Annotaion Based On The Genomic Range
5
0
Entering edit mode
10.1 years ago

Hello all I have some data like this related to mouse genome

chr1 3000000 3000090
chr2 4339993 4389898
chr5 3000330 3003339
chr7 3323233 3390393


I know that by using UCSC genome browser we can get the information related to the presence of genes, proteins at those regions. however i am more interested in identifying all functional elements (may be promoters, enhancers tfs etc) with in that region. is there any way to do that.

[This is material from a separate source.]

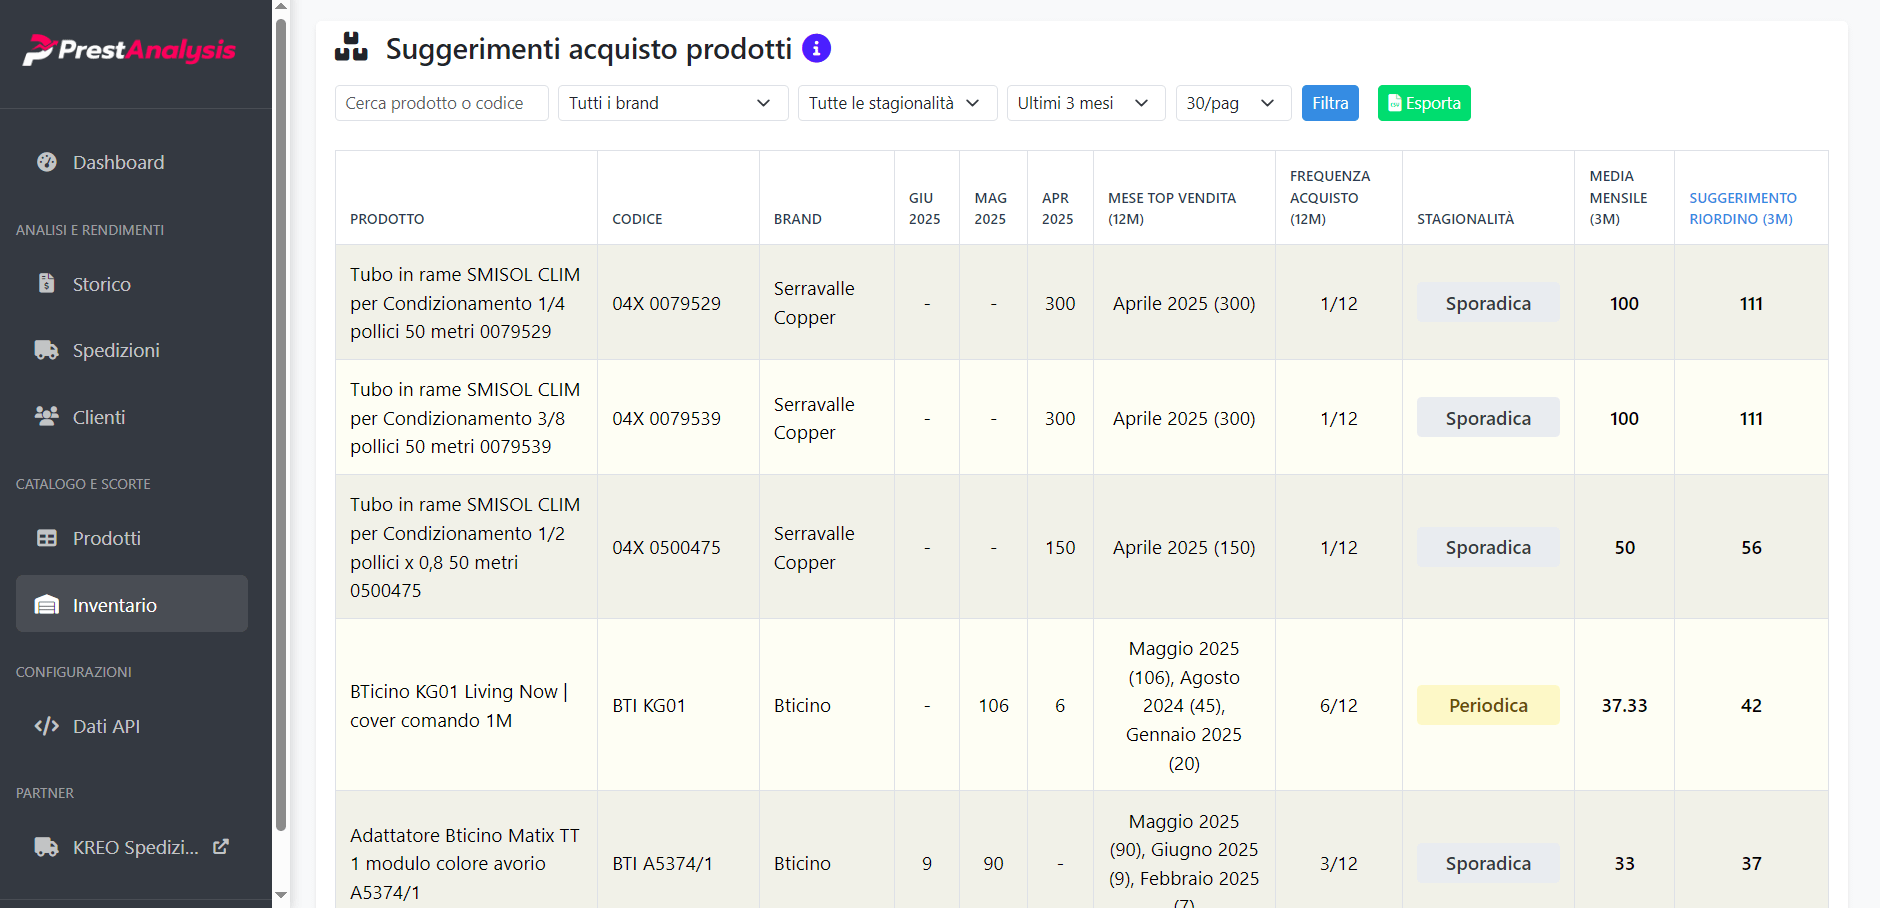Click the Storico invoice icon
The image size is (1880, 908).
point(47,284)
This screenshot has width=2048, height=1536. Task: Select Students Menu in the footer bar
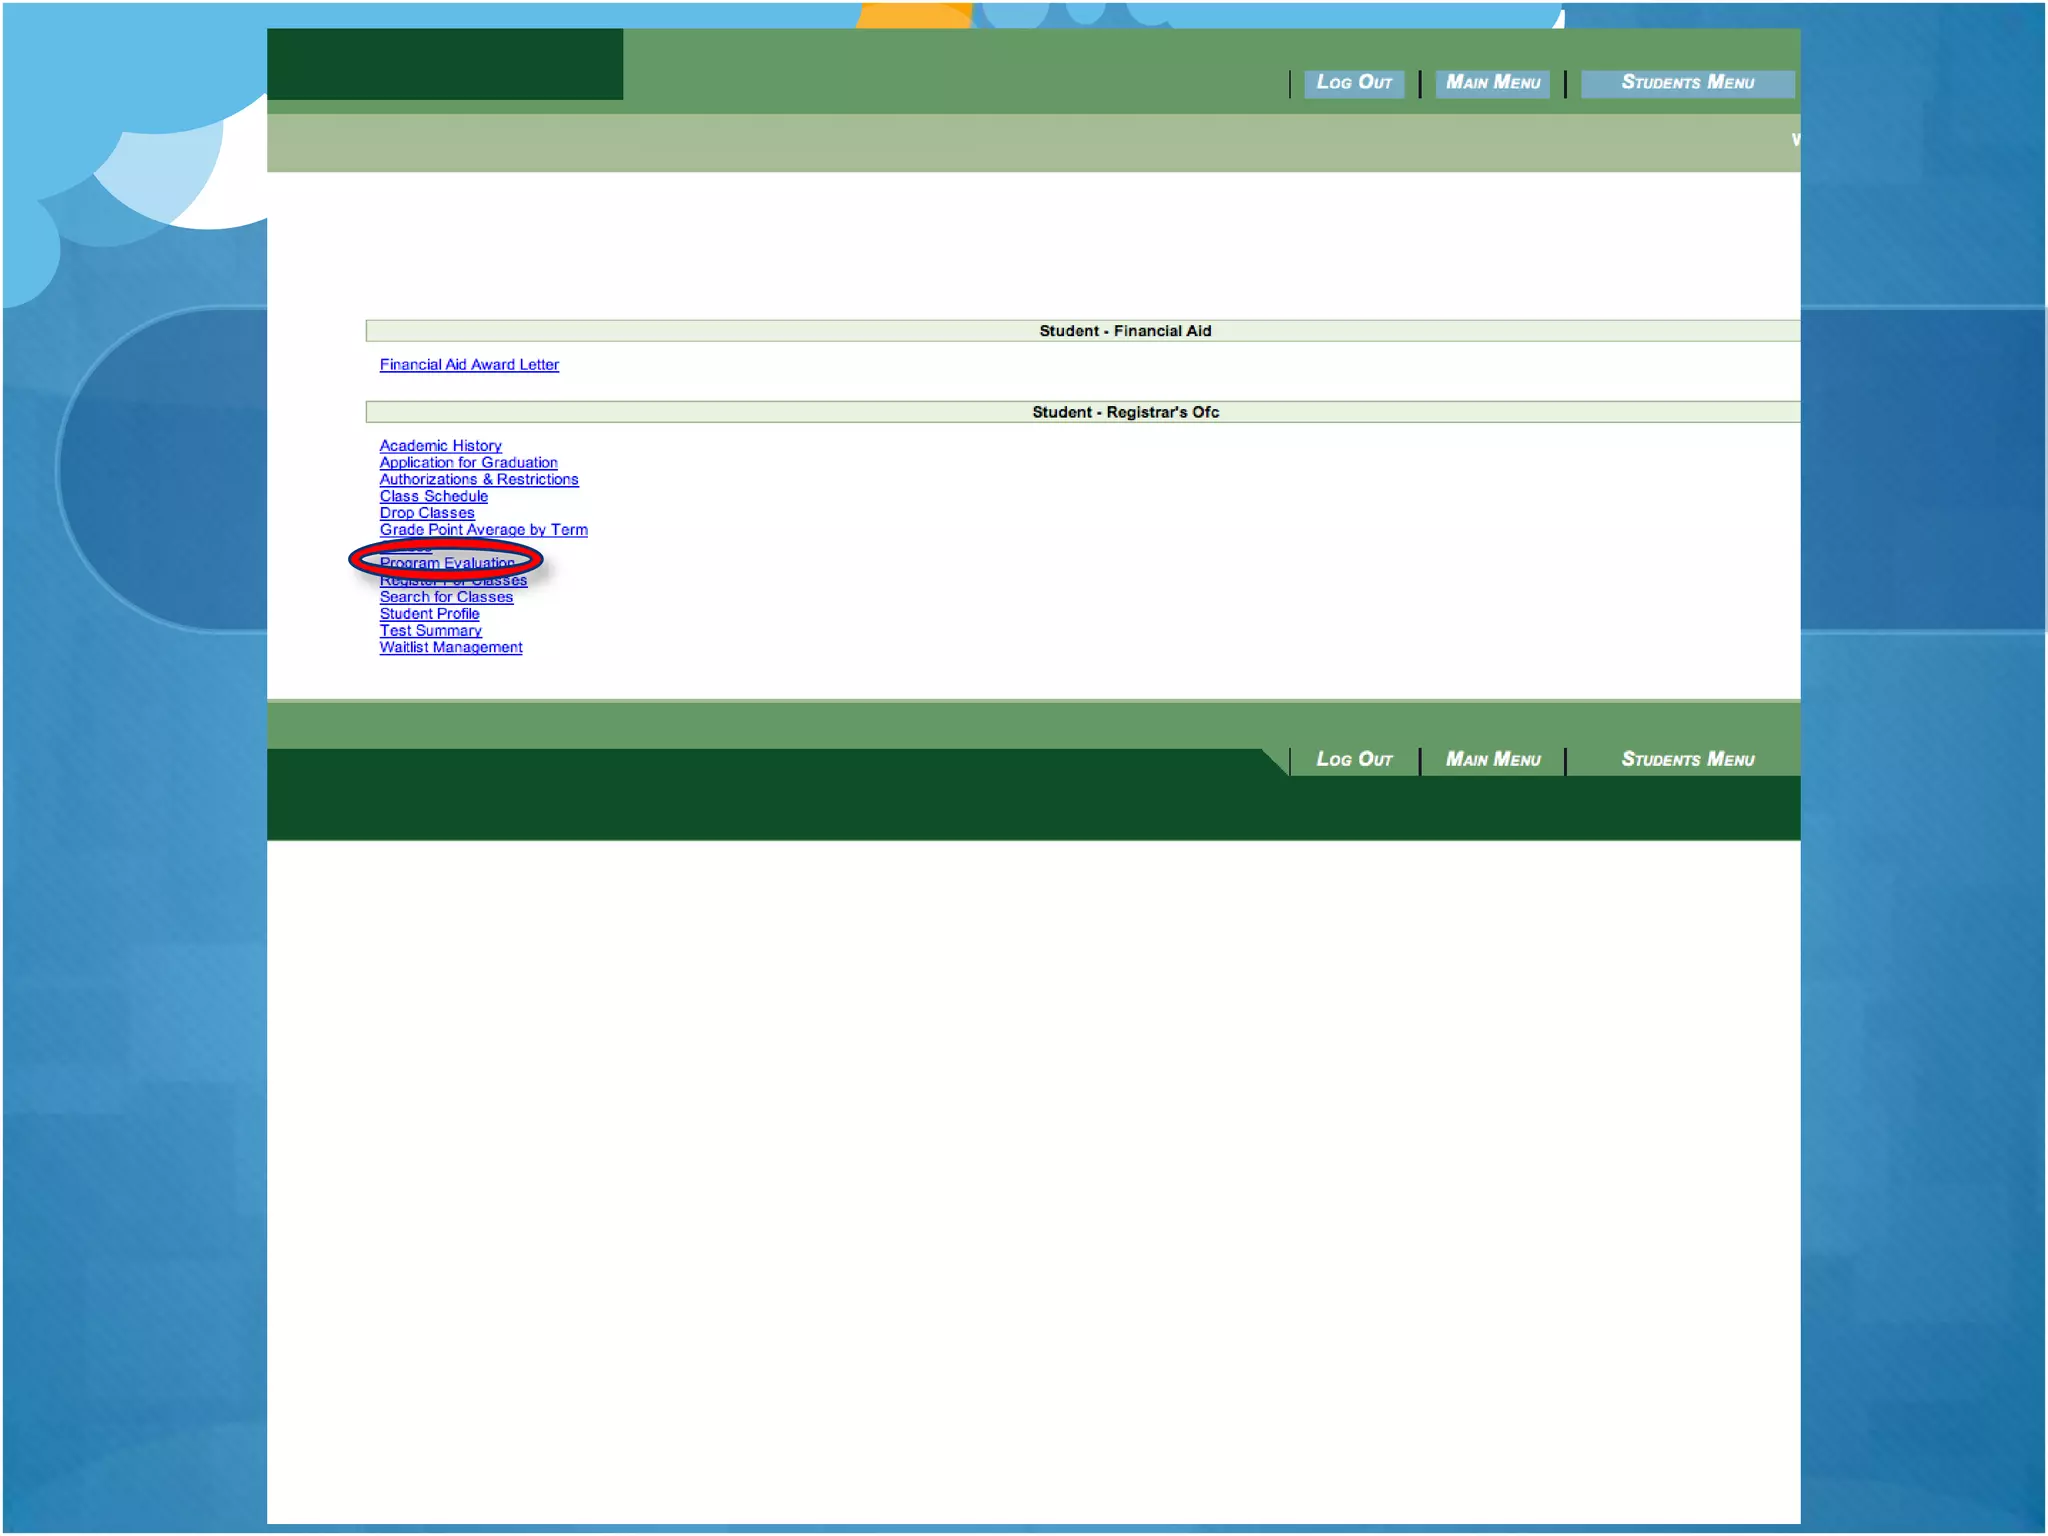tap(1687, 760)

With in UCSC is there any option like that?

genome annotation r ucsc • 4.9k views
3
Entering edit mode
10.1 years ago

0
Entering edit mode
2
Entering edit mode
10.1 years ago

You have to define promoters and enhancers by yourself, there is no proper definition. Get a list of all genes, refer this Fetching Transcription Start And End For A Custom Gene List From Ucsc (Hg18/Ncbi36) for that, change the organism and build. If you know R or any other language, add and subtract the number of bases or a region of some KB (eg +/-1KB) from the TSS (labelled as txStart in the table) strand specifically. This number depends on how you define promters and then use the intersectBed tool from Bedtools. Check this How To Determine Overlaps From Coordinates or manual for usage.

For Enhancers, some people say they are 5-10KB far, but a way to do it would be overlay the ChIP-Seq data(peaks) of p300 (marker for enhancers) on the genome to get the list of enhancers and then intersect with you own file If you know Galaxy, then this might be helpful, From BED Coordinates to Genes

Cheers

0
Entering edit mode

Thank you sukhdeep for your reply. i have obtained the chip-seq from GEO database. An enhancer might be of 500 bps (avg). but the chip-seq data shows only the areas where p300 binding is present. so i can regard +/- 200bps from the peak start region of chip-seq as enhancer?

2
Entering edit mode
10.1 years ago
Irsan ★ 7.6k

If you want information on annotating genomic intervals in general see some similar Biostars-posts:

1
Entering edit mode
9.8 years ago
Emily 23k

No idea about UCSC, but you can do that using the Ensembl Region Report tool.http://www.ensembl.org/tools.html

This allows you to inout genomic coordinates, then see everything that's within them. There's a tick box list where you can choose what to see. The options are:

Genes, Transcripts and Proteins

Genomic Sequence

Constrained Elements (Conserved Regions)

Variations (SNPs and InDels)

Structural Variations (CNVs etc)

Regulatory Features

0
Entering edit mode

Thank you for the reply. i am more interested in Constrained Elements (Conserved Regions) feature. does this tool supports graphical view? I know ECR browser does but I cannot give each coordinate manually.

0
Entering edit mode

This will just give you a list.

0
Entering edit mode
10.1 years ago

If you are comfortable with little programming and unix or you can use snpEff software and set up databases for different genomic elements like genes, transcription factor binding sites, enhancers etc then it is pretty simple thing to do. You can get most of the files you need from ENSEMBL

http://useast.ensembl.org/info/data/ftp/index.html

The cis-regulatory elements information could be derived from Regulations gff file and Regulation data files.